The present invention, in some embodiments thereof, relates to composite material bone implant devices—mainly, but not limited to, screw constructs for such devices; and more particularly, but not exclusively, to such devices as applied to implant devices constructed of fiber-reinforced polymer matrices.
Bone implant screws (bone screws) are used to secure and stabilize bone implants, for example, by attachment through an aperture of a bone implant into bone, and/or by attaching other bone implant parts to each other. Examples include spine implant systems comprising pedicle screws and rods.
Normally, bone screws are made of metal, for example, titanium and/or titanium alloy. Although metallic implants provide numerous advantages, the metals potentially obstruct visualization of the implant and surrounding tissue upon using fluoroscopy, CT and/or MR imaging. Such imaging means are important for follow-up evaluation, including for identification of exact screw location, and/or status of tissue (for example, bone, nerve tissue, and/or potentially cancerous tissue) surrounding the bone implant and/or bone screw. Furthermore, metallic implants interfere with radiotherapy given to oncology patients. The relatively large electronic mass and the scattering phenomena reduce the radiation effectiveness and necessitate radiation in higher doses that further provoke side effects on surrounding tissue.

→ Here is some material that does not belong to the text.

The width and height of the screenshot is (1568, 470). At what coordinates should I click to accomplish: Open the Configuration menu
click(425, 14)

Metal construction normally provides adequate bending and torsion strength to resist implant fracture. However, the rigid metal implant, having different elasticity than that of the bone, may contribute to stress shielding leading, for example, to bone loss. Metals such as stainless steel may cause biocompatibility problems related to corrosion and sensitization reactions (mainly due to allergy to nickel). Resistance of metals to fatigue loads is potentially poorer than a resistance of some composite materials to a similar fatigue load.

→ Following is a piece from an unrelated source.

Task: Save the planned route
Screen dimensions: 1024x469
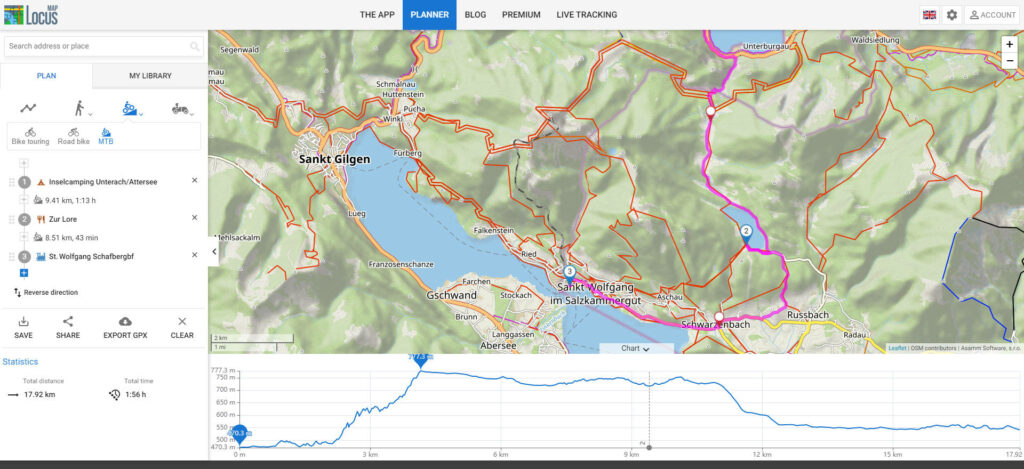Action: (23, 327)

Non-metal, composite material, bone implants are currently available on the market; for example, cage and vertebral body replacement devices made of carbon-polyether ether ketone (PEEK). Lumbar and/or cervical cages are also produced from PEEK, carbon fiber reinforced polymer or carbon. Carbon fiber-reinforced PEEK, are also used for other bone applications, such as intramedullary nails and bone plates (CarboFix Orthopedics Ltd.).